Hadoop Tools

Overview

The Hadoop ecosystem provides a rich set of tools that extend core Hadoop capabilities. These tools enable SQL-like querying (Hive), scripting (Pig), NoSQL storage (HBase), in-memory analytics (Spark), workflow orchestration (Oozie), data ingestion (Sqoop, Flume, NiFi), and cluster management (Ambari). Each tool integrates with HDFS/YARN, allowing scalable, fault-tolerant Big Data solutions. Below you’ll find detailed descriptions and hands-on examples for each tool.

Hive – SQL on Hadoop

Hive exposes HDFS data as tables and lets you query them using HiveQL. Under the hood, queries compile to MapReduce, Tez, or Spark jobs.
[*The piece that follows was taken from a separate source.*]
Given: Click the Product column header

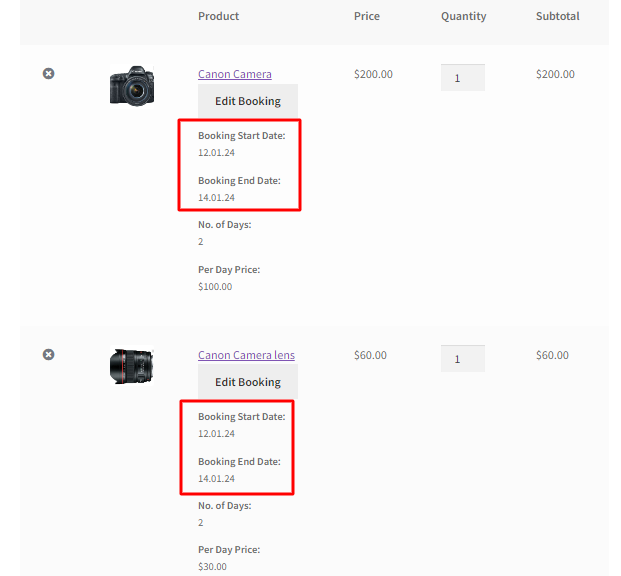Looking at the screenshot, I should click(218, 16).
Example: Create an external table over log files and run an aggregate.

-- Create external table
enable debug;
CREATE EXTERNAL TABLE IF NOT EXISTS access_logs (
  host STRING,
  timestamp STRING,
  request STRING,
  status INT,
  bytes INT
)
ROW FORMAT DELIMITED
  FIELDS TERMINATED BY ' '
STORED AS TEXTFILE
LOCATION '/data/logs/';

-- Run query: count requests per status code
SELECT status, COUNT(*) AS cnt
FROM access_logs
GROUP BY status
ORDER BY cnt DESC;

Pig – Data Flow Scripting

Pig Latin scripts transform and analyze large datasets. Scripts compile to MapReduce or Tez tasks.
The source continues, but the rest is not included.